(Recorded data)
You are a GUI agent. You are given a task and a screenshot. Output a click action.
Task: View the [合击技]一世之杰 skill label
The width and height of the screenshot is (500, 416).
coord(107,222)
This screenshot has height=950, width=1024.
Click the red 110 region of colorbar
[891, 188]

==

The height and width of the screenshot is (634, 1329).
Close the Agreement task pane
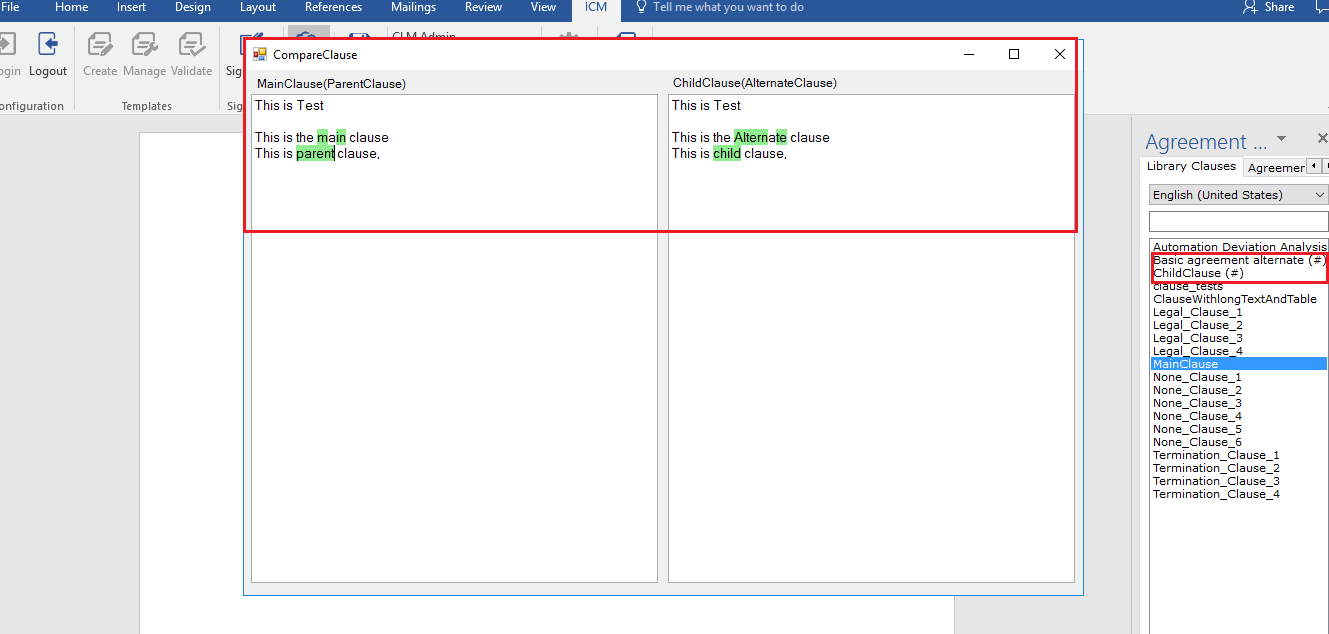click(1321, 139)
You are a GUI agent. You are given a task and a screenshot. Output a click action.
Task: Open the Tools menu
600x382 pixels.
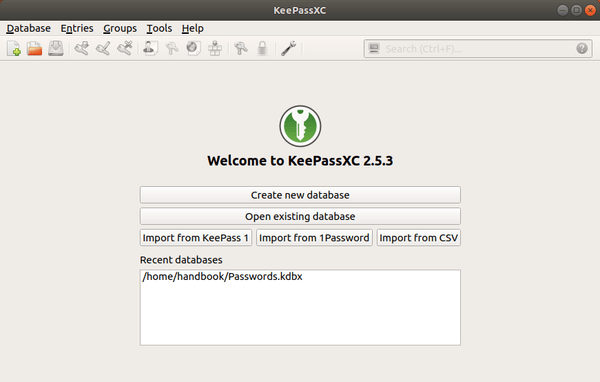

==

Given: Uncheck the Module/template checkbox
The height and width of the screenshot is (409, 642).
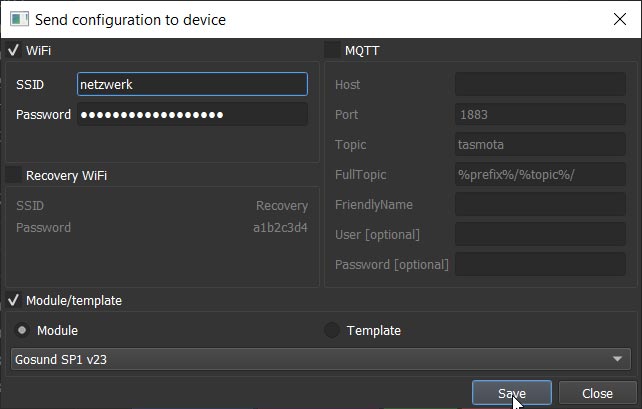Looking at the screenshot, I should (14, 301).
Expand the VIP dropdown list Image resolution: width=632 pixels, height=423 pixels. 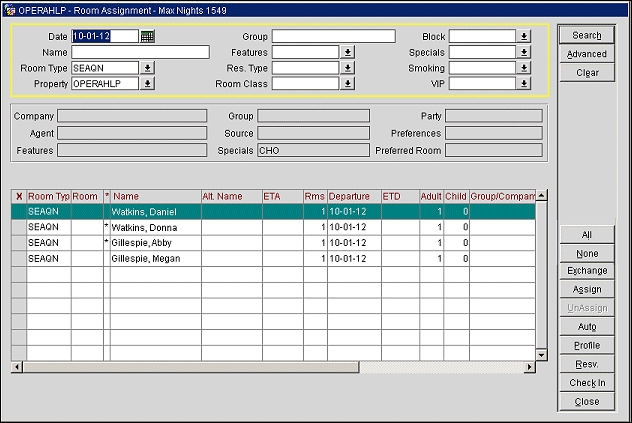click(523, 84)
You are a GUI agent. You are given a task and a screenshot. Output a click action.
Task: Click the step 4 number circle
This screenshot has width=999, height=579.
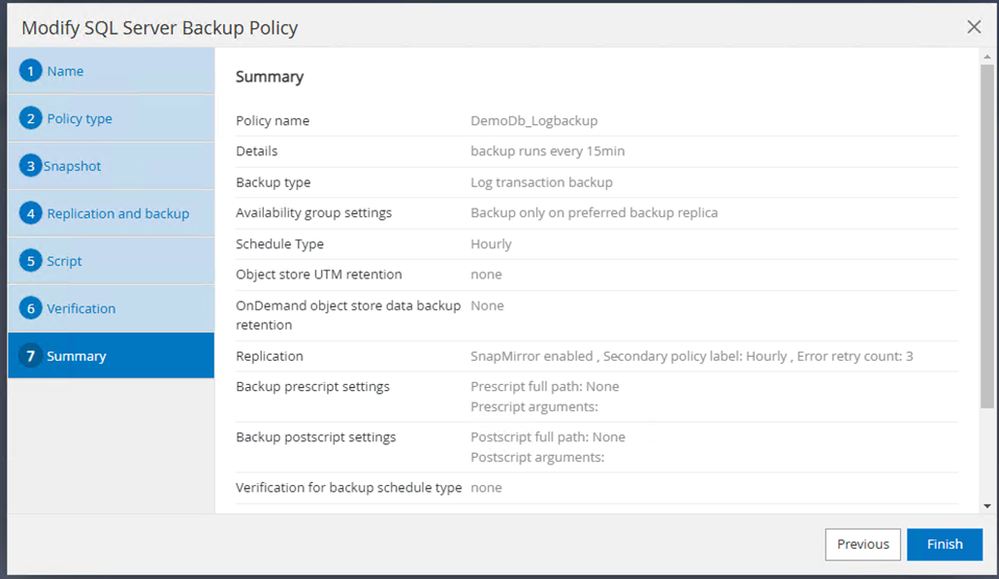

◆ **Task instructions**:
Work out how many lines of the records contain the word "This", and give only that number.

◆ **Exercise result**:
2